:: REQUIRED ACTION ::
Check every line below for the word "Geodézie" and copy the ones that have it.
+++ GIVEN ENTRIES +++
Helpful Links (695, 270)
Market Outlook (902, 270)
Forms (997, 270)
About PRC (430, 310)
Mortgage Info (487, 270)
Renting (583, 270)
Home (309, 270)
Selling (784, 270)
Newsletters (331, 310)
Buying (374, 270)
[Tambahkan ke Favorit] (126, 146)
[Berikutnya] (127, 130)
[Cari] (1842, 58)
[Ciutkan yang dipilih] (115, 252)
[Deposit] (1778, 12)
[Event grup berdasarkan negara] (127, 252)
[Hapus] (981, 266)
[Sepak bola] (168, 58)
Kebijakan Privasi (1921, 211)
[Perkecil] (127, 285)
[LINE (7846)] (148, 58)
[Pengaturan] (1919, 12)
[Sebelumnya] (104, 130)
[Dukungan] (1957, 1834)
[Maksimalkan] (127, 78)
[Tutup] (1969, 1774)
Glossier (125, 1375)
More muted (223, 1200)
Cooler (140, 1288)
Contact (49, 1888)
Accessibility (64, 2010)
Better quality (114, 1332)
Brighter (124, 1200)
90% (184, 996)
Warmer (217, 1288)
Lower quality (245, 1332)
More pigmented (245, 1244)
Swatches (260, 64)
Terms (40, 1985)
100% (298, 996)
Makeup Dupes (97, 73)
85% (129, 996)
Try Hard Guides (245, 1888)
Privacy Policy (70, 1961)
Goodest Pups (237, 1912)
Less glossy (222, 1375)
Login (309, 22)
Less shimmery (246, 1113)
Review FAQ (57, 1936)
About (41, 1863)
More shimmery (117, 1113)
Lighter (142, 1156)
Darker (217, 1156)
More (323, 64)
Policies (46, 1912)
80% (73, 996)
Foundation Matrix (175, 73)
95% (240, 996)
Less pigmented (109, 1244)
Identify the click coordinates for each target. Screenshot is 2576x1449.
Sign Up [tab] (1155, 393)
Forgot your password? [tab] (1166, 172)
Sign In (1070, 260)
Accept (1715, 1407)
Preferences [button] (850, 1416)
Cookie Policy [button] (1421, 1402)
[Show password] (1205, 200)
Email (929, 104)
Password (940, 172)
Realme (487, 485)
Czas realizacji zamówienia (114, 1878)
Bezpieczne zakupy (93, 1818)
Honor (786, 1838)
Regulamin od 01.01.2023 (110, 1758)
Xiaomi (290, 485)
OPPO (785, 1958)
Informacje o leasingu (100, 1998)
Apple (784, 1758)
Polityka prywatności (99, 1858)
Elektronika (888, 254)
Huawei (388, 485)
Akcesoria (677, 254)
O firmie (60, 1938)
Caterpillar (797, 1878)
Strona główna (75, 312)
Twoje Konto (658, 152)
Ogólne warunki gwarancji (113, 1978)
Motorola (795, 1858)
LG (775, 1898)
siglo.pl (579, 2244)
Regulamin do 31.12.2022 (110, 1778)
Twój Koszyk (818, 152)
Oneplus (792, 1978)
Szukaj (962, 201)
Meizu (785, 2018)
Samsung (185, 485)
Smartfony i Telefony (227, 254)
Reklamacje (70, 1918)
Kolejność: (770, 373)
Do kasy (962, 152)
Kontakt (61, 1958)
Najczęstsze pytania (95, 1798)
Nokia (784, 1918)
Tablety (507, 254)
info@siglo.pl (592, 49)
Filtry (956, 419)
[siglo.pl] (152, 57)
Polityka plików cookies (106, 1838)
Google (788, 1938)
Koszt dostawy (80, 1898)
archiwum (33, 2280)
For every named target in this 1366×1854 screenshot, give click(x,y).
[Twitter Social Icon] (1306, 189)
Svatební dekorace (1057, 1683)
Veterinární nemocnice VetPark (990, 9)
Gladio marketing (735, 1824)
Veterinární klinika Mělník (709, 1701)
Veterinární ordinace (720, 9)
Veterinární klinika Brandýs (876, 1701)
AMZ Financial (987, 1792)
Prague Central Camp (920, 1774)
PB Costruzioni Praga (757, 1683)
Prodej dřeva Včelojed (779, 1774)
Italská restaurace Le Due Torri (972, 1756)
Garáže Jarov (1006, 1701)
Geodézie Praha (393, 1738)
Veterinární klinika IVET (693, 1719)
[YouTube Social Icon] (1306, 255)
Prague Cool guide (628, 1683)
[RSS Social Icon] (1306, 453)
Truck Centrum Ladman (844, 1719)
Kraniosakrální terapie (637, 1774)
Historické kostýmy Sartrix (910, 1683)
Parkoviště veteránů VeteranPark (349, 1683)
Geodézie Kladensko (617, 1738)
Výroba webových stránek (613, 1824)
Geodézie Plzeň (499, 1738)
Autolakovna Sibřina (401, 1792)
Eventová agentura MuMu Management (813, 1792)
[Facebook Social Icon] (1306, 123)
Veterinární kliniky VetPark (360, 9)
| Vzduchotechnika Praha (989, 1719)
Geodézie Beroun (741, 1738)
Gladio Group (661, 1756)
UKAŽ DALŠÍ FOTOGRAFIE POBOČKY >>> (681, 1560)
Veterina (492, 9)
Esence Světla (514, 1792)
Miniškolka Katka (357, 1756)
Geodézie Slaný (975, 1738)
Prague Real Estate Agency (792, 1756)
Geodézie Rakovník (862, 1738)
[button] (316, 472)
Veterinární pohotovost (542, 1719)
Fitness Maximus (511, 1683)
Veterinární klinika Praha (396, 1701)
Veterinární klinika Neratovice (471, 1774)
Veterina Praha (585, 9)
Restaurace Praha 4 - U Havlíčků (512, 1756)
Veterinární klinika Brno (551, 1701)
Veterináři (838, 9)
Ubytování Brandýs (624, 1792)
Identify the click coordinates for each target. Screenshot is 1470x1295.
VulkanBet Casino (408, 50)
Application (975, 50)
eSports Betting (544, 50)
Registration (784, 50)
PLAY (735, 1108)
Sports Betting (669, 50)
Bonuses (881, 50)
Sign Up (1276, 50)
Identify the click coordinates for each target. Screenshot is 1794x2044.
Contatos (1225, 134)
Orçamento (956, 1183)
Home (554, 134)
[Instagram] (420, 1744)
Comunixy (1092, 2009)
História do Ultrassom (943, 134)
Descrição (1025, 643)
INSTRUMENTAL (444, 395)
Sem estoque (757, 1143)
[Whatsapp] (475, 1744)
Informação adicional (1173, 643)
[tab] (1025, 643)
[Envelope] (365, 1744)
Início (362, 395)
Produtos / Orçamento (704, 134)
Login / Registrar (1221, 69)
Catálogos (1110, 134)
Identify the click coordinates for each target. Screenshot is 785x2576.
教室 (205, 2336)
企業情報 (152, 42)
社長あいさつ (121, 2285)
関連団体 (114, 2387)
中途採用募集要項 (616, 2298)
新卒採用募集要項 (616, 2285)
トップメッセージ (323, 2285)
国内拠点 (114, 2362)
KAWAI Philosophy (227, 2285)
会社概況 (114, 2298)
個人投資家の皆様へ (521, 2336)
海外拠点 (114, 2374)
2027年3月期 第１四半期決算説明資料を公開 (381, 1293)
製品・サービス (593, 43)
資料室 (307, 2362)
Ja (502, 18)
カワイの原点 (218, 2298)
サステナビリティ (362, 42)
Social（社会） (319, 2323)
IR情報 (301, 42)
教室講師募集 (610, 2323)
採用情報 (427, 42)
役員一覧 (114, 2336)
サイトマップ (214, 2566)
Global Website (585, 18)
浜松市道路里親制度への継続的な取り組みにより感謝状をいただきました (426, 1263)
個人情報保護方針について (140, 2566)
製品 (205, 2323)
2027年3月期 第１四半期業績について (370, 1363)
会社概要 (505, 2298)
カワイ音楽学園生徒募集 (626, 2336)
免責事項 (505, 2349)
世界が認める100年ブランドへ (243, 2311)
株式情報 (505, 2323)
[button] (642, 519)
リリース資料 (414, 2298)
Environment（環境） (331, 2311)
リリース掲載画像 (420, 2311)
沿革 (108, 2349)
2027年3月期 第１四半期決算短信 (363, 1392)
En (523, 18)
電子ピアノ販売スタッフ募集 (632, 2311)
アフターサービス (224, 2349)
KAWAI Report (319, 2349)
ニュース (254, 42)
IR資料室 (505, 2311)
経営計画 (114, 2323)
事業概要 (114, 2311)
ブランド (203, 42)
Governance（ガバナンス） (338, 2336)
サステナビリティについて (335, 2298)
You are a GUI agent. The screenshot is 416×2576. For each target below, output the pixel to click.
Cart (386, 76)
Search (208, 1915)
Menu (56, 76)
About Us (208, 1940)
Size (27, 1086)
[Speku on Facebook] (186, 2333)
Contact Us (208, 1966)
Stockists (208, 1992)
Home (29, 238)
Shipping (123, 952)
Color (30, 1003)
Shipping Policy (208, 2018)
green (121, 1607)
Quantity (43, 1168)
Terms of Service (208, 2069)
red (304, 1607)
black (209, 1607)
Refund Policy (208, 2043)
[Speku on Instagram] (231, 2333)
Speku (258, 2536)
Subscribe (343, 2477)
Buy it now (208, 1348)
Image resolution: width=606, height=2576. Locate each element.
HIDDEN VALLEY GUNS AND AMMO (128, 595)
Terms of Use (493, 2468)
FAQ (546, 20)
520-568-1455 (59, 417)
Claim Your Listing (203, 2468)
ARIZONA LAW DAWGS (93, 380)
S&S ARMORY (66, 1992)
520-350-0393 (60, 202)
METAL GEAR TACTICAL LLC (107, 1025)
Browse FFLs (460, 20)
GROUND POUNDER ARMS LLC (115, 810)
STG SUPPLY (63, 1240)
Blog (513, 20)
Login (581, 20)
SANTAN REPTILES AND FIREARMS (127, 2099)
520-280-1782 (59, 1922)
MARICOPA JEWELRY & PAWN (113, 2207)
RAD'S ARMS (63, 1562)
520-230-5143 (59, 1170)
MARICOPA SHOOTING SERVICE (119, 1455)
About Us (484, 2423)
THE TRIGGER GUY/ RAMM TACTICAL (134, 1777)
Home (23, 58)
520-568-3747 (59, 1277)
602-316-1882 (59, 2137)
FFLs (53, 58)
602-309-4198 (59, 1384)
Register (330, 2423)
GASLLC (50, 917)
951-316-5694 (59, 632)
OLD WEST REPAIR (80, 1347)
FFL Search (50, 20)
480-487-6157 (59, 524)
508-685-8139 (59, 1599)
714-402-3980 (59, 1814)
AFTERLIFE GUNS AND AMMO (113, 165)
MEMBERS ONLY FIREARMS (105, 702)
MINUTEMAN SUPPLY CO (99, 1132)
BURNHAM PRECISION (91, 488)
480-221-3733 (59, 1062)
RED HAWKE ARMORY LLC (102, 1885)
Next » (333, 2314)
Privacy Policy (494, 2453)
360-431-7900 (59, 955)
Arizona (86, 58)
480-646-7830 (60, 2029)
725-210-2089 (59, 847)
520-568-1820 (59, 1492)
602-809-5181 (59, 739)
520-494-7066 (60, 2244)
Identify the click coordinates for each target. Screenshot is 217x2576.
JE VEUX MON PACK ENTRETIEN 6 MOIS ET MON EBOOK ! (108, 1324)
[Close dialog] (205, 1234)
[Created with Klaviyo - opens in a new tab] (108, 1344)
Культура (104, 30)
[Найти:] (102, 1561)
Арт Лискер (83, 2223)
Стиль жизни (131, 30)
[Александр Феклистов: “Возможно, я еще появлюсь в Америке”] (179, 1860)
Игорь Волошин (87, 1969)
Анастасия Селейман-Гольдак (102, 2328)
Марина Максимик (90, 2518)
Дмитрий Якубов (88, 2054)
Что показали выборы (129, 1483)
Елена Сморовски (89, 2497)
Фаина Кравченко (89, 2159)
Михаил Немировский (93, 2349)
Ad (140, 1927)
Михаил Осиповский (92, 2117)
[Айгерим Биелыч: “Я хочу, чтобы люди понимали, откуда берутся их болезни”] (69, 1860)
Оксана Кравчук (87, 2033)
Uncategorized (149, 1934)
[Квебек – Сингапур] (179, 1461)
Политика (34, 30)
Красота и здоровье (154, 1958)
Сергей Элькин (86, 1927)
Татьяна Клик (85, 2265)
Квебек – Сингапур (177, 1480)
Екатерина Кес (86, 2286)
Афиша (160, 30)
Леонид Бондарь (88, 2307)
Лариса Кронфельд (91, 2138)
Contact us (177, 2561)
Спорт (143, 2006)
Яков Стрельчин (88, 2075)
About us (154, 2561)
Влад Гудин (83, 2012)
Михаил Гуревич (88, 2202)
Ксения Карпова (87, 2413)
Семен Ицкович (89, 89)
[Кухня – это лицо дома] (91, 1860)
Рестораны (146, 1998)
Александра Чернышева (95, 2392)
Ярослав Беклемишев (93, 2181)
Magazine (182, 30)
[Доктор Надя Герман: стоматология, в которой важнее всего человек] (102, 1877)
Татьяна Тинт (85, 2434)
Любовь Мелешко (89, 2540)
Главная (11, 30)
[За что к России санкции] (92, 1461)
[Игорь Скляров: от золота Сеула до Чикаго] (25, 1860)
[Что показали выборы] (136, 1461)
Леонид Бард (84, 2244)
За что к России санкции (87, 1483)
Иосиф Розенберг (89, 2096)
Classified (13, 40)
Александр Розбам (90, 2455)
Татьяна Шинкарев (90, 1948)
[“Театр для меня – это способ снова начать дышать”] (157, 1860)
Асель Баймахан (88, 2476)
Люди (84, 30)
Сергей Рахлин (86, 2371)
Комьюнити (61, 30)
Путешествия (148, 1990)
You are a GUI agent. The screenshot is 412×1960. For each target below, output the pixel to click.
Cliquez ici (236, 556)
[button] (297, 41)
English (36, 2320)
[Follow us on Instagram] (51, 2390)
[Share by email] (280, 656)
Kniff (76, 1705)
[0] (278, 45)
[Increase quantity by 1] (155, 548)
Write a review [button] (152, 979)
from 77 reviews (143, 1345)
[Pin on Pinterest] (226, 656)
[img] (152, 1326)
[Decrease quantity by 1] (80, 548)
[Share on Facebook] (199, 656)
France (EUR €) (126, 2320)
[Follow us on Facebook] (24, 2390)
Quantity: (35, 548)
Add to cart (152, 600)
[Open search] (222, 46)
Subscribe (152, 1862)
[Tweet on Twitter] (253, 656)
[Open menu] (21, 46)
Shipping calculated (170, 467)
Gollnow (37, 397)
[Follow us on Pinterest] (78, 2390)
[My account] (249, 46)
+++
:: REPLY ::
Geodézie Praha (393, 1738)
Geodézie Kladensko (617, 1738)
Geodézie Plzeň (499, 1738)
Geodézie Beroun (741, 1738)
Geodézie Slaný (975, 1738)
Geodézie Rakovník (862, 1738)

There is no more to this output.